Je repensai à tous ces moments vécus ensemble, et surtout à ceux, manqués, de ces derniers mois. En les regardant s’éloigner, j’imaginai tout ce que nous n’avions pas dit. Tout ce dont nous n’avions pas pu parler. Tant de choses s’étaient élaborées au cours de nos discussions, tant d’intuitions, en la validité desquelles je continuai de croire, en avaient émergé, que je restai là, sur cette terrasse, en état d’hébétude, devant un spectacle si désolant.

 

Au loin, je le vis s’arrêter, puis dire deux mots à sa compagne.

 

La laissant seule, il revint vers moi.

 

- Tu as ton appareil photo ?

 

Je lui tendis en acquissant.

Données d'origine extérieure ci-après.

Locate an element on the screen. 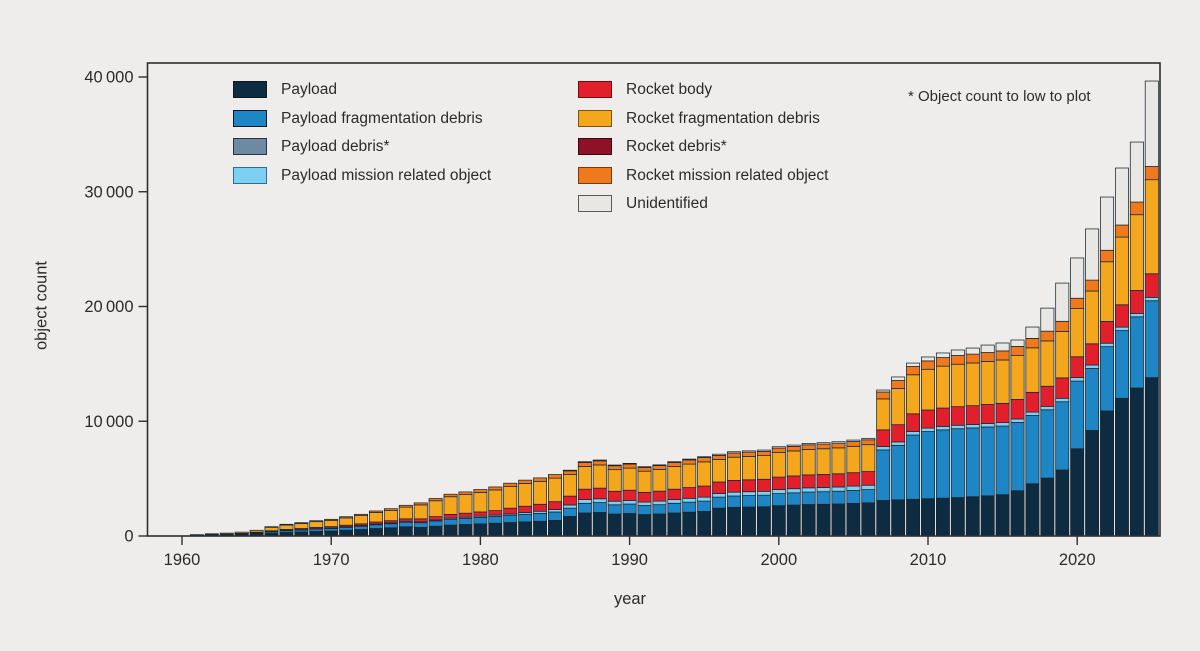  legend-item-unidentified: Unidentified is located at coordinates (703, 204).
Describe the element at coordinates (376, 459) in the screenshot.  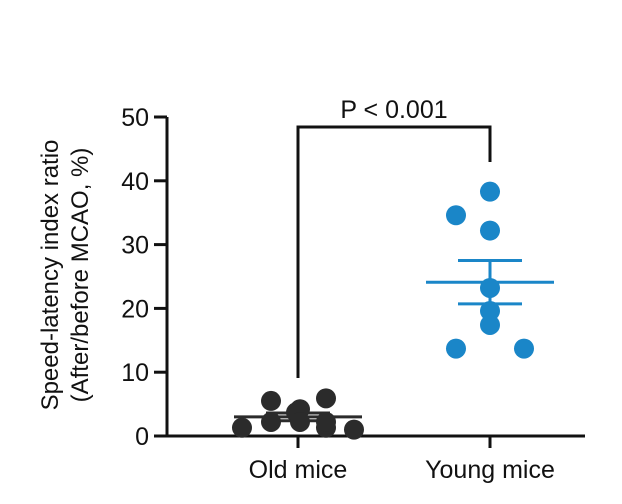
I see `x-axis: Old mice Young mice` at that location.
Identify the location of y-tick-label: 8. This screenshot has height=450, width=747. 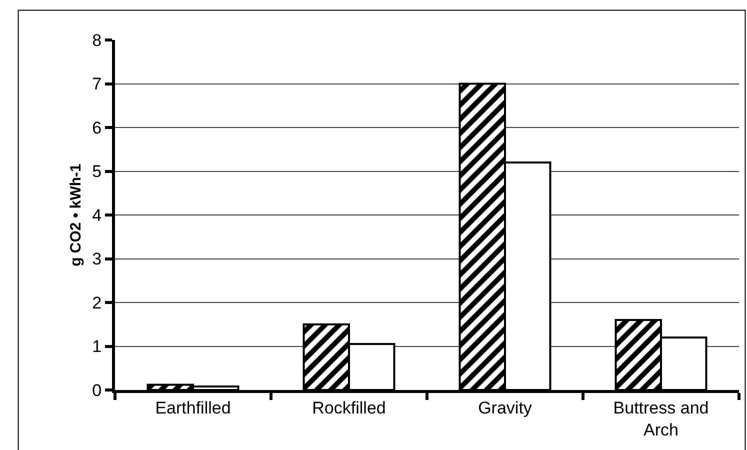
(97, 40).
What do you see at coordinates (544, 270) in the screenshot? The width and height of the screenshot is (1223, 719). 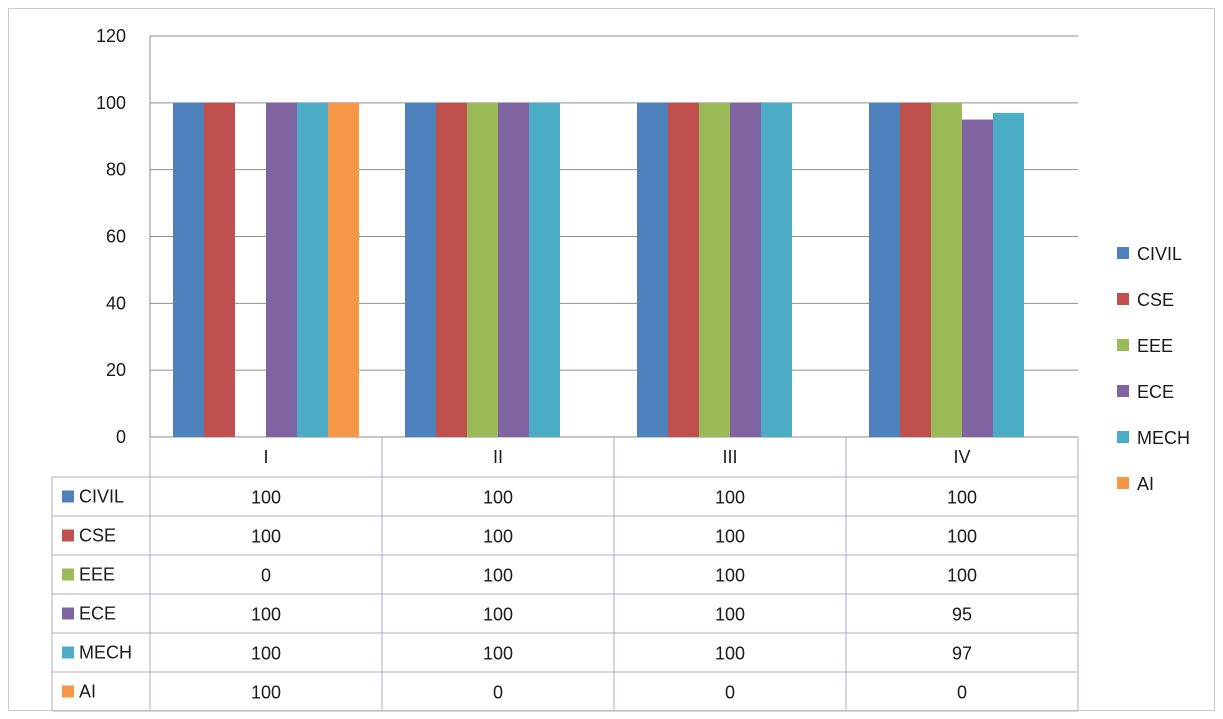 I see `bar-mech-ii` at bounding box center [544, 270].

Il en retira la carte mémoire, y introduisit une autre, la sienne, fit une petite manipulation, puis récupéra sa carte. En me rendant mon appareil, il eut ces mots :

 

- Je ne regrette rien, et ne regrette rien non plus. Tu as des choses à faire, les tiennes.

 

Je jetai un œil sur l'écran de l'appareil.

 

Il avait copié une image, une photo prise le jour-même, une demi-heure avant notre rencontre. Un profil s’y découpait, dessiné par le reflet du soleil sur une plage.

 

Ses mots résonnèrent longtemps après son départ. Je me demandai si ces retrouvailles, extraordinaires par leur banalité hasardeuse, n’avaient pas été mises en scène de bout en bout, prévues par lui de longue date, à seule fin de me délivrer cet ultime message.

 

Je l’en savais capable.

 

Je restai là encore une heure, à réfléchir, à échafauder mille hypothèses. Enfin, tout se dissipa d’un coup.

 

Les questions, les regrets, les attentes, les interrogations sans fins, les béances… tout cela s’évapora brusquement, se dissolva dans l’air marin du soir. Seuls le calme et l’odeur de la mer régnaient à présent sur la place vide du bourg.

 

Car au fond, qu’importait ?

 

Je me levai, payai, et, sur le chemin du Cinéma des familles, imaginant les retrouvailles avec toi, je retournai à ma solitude heureuse.